• [RECORDS FOR THIS EXERCISE]:
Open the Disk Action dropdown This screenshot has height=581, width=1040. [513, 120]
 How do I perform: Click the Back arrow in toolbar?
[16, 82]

==

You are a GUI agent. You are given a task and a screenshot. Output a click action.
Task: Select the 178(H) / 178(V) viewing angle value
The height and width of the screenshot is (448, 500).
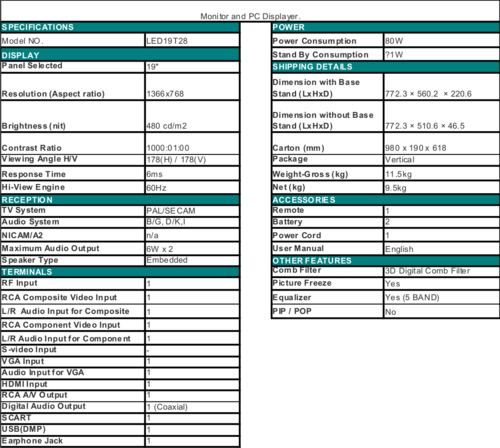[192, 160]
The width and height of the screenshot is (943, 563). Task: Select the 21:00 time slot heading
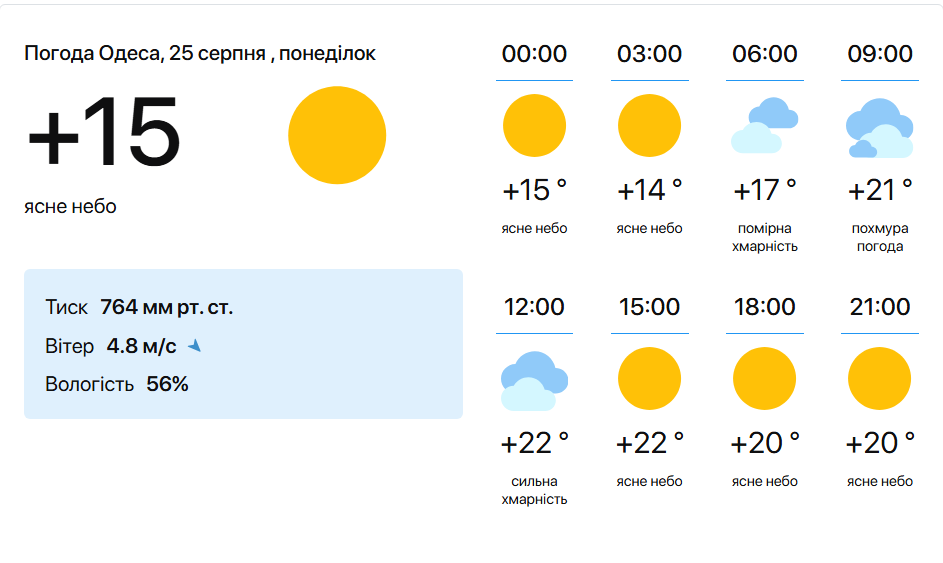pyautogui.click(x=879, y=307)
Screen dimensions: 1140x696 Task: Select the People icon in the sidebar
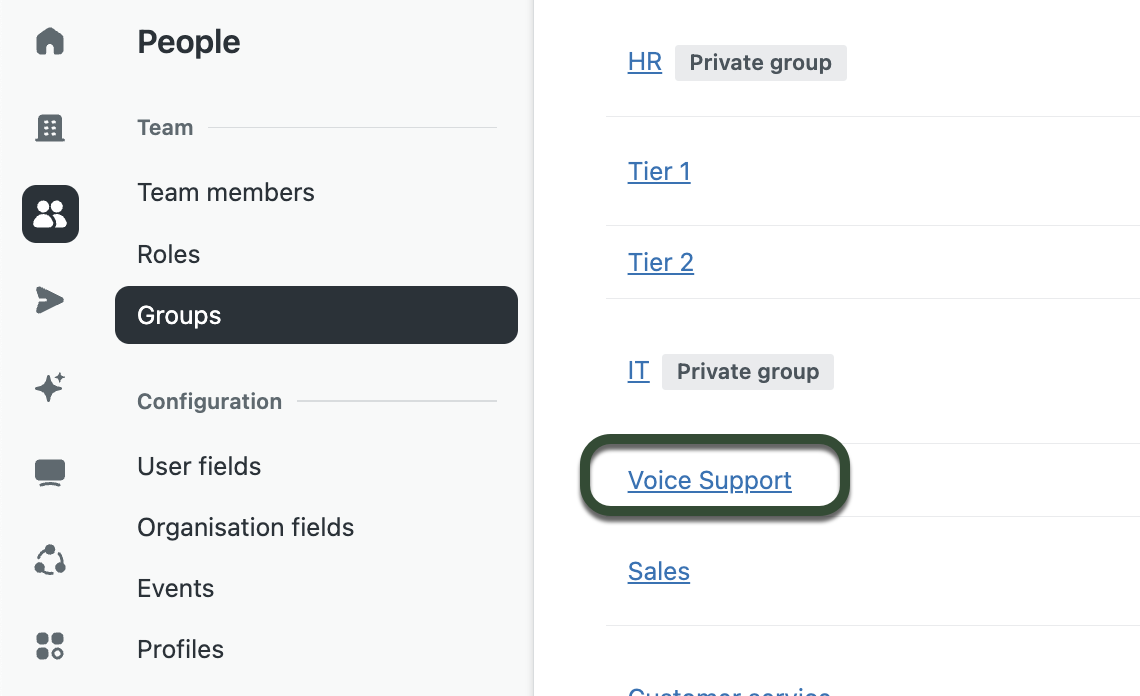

• [WHAT TO PRODUCE]: Each line above that falls between the line with "The width and" and the line with "Screen dimensions: 1140x696" should be printed exactly, together with those two lines, but the pictures should not.

• [ANSWER]:
The width and height of the screenshot is (943, 563). Task: Select the 21:00 time slot heading
pyautogui.click(x=879, y=307)
Screen dimensions: 1140x696 Task: Select the People icon in the sidebar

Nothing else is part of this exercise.